A Skirmish and a Flag

In June 1846, a group of American settlers in Sonoma raised a homemade flag bearing a grizzly bear and declared California an independent republic. The Mexican government did not take this well. The brief conflict that followed, known as the Bear Flag Revolt, produced one notable engagement at Olompali. On June 24, a party of Californios clashed with American forces near the ranch. The encounter was small, more skirmish than battle, but it entered California history as the Battle of Olompali, the only armed confrontation of the revolt in which casualties were inflicted. The Americans suffered no deaths; the Californios lost one or two men, depending on the source. Within weeks, the United States Navy arrived and the Bear Flag Republic dissolved into American annexation. The battle's military significance was minor. Its symbolic weight, however, endures: it was the moment when California's future as an American state became a matter of gunfire rather than diplomacy.

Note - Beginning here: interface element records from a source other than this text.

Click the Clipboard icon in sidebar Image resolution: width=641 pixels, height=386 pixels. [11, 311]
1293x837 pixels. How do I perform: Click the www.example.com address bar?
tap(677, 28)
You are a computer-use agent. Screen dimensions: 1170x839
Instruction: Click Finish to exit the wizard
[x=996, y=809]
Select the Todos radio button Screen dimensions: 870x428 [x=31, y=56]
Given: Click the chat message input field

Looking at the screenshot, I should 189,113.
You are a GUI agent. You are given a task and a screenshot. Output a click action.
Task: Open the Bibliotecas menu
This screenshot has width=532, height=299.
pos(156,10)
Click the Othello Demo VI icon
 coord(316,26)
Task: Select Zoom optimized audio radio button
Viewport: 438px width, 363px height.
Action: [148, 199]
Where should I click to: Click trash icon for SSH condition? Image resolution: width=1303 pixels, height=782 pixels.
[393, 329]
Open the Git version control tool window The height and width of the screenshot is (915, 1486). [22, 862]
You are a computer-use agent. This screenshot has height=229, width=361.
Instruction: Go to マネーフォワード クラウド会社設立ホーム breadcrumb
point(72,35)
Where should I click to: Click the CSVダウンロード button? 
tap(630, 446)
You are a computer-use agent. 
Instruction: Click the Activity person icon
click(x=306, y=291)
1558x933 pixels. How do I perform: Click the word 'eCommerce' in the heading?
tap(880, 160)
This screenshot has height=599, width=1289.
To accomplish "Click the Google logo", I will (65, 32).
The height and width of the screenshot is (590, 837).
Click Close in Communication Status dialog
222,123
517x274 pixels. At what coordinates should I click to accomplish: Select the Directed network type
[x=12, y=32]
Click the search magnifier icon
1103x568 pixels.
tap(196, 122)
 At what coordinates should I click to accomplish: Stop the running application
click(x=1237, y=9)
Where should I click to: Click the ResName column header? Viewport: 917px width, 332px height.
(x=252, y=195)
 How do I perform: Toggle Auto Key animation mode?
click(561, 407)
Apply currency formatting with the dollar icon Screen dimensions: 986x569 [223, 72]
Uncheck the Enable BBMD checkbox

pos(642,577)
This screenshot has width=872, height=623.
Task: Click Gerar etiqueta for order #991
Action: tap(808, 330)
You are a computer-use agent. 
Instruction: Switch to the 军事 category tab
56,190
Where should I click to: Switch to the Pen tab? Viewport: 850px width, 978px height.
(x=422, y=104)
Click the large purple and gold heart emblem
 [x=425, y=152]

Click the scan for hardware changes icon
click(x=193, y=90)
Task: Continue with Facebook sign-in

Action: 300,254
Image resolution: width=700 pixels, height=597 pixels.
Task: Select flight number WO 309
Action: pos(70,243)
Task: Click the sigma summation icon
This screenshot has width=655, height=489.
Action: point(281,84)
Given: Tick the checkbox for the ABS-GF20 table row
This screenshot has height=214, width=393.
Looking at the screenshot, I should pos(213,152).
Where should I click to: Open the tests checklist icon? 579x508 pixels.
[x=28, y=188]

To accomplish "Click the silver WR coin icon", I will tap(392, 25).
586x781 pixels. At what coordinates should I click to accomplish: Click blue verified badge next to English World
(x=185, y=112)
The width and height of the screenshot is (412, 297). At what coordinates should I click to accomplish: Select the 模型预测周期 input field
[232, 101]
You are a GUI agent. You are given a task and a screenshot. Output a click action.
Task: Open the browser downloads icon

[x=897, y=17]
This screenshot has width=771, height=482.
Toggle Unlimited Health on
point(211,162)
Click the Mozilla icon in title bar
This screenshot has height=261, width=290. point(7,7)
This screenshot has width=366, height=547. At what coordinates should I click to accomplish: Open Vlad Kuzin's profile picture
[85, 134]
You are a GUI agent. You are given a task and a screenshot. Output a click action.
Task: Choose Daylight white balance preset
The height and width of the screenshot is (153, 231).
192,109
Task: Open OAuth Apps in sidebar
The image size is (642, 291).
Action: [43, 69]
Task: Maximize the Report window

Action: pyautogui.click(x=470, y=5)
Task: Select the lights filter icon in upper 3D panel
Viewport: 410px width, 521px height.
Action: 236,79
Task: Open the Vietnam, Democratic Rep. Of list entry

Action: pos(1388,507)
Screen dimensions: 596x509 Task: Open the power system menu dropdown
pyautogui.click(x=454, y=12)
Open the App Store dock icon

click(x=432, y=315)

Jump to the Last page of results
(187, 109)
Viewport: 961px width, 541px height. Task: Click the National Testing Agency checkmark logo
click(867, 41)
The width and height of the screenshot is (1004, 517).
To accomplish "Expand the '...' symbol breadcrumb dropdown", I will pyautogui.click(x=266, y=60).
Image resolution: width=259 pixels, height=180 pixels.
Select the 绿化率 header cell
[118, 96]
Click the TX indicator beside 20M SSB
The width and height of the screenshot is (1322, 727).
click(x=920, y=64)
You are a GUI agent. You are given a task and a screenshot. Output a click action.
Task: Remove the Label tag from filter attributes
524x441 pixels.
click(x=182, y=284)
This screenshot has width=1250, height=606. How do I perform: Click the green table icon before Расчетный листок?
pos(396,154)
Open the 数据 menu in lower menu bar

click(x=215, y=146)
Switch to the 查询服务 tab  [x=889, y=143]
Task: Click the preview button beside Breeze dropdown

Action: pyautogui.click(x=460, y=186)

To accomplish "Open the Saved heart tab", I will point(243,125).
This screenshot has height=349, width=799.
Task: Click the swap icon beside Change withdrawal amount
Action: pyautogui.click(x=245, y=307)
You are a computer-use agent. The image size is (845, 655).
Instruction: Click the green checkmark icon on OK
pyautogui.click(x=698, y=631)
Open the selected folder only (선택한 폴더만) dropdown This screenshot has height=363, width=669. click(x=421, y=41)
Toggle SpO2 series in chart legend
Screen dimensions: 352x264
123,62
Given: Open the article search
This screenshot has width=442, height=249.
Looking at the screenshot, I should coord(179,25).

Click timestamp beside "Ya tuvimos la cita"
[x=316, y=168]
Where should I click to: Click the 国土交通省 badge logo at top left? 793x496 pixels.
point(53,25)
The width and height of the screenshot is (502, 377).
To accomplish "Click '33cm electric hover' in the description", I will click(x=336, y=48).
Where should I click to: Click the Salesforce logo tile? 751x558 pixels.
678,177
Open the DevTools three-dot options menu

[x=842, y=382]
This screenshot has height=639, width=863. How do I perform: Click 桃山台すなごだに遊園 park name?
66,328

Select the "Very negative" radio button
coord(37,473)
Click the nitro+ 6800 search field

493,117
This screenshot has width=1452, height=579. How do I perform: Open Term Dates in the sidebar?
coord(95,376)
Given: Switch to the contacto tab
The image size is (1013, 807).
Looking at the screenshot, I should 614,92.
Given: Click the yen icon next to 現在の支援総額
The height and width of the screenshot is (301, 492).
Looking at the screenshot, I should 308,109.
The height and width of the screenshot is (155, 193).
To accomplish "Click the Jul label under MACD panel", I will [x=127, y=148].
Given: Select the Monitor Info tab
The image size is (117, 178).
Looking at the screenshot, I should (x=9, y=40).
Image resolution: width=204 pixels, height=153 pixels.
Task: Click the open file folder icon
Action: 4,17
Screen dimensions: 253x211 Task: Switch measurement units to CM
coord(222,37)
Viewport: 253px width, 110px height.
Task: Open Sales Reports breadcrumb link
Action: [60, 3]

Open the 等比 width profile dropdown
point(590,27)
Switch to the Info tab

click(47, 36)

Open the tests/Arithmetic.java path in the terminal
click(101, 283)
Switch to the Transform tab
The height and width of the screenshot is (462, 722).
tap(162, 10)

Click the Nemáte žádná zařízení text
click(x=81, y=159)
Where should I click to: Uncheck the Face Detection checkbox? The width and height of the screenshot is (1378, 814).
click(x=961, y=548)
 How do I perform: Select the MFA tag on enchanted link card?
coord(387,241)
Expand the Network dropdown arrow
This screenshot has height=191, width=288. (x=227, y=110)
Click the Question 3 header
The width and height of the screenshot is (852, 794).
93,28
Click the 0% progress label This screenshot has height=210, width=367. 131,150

The Dead, the Chosen, and the Fire

Olompali's strangest chapter began in the mid-1960s, after the Burdell family sold the estate and it passed through several hands to the University of San Francisco, which used it as a Jesuit retreat. In 1966, the Grateful Dead leased the property for the spring and returned frequently. The band played impromptu concerts on a concrete slab, and photographs taken among the oak trees in 1969 were used for the back cover of their album Aoxomoxoa. In 1967, Donald McCoy Jr. leased the property and established a commune called the Chosen Family, envisioning a utopian community. What followed was anything but utopian. By February 1969, the Burdell Mansion had been destroyed in an electrical fire. A fatal car accident was caused by one of the commune's loose animals. Authorities conducted narcotics raids. McCoy was committed to a mental institution. Then two small children drowned on the property, and the Jesuit landlords evicted the remaining residents. The arc from utopian dream to tragedy took less than two years.

What the Park Holds Now

California purchased the property in 1977 and designated it a state historic park. Today the 700 acres encompass hiking trails through grasslands and oak woodlands, the reconstructed foundations of the Burdell mansion, and the remnants of Ynitia's adobe house, registered as California Historical Landmark number 210. The property is also listed on the National Register of Historic Places as Rancho Olompali. Visitors walking the park's trails move through layers of history compressed into a small space: Miwok grinding rocks a few hundred yards from the mansion's charred footprint, the Jesuit-era gardens giving way to grassland, the old ranch road that Bear Flag combatants once traveled. The park sits at 8901 Redwood Highway, three and a half miles north of Novato, visible from Highway 101 as a stretch of grassy hillside above the freeway. Most drivers pass it without knowing that beneath that grass lies a record of human presence stretching back fifteen hundred years, marked by a sixpence that should not be there.

From the Air

Located at 38.15N, 122.57W along the Highway 101 corridor, 3.5 miles north of Novato in Marin County. The park's 700 acres of grassland and oak woodland are visible from the air as open green hillside east of the freeway. Nearby airports include Gnoss Field (KDVO) approximately 4nm northwest in Novato, and San Rafael Airport (not towered) to the south. Best viewed at 1,500-2,500 feet AGL. The contrast between the park's open hills and the suburban development of Novato to the south makes it easy to identify. Mount Burdell rises to the west, providing an additional landmark.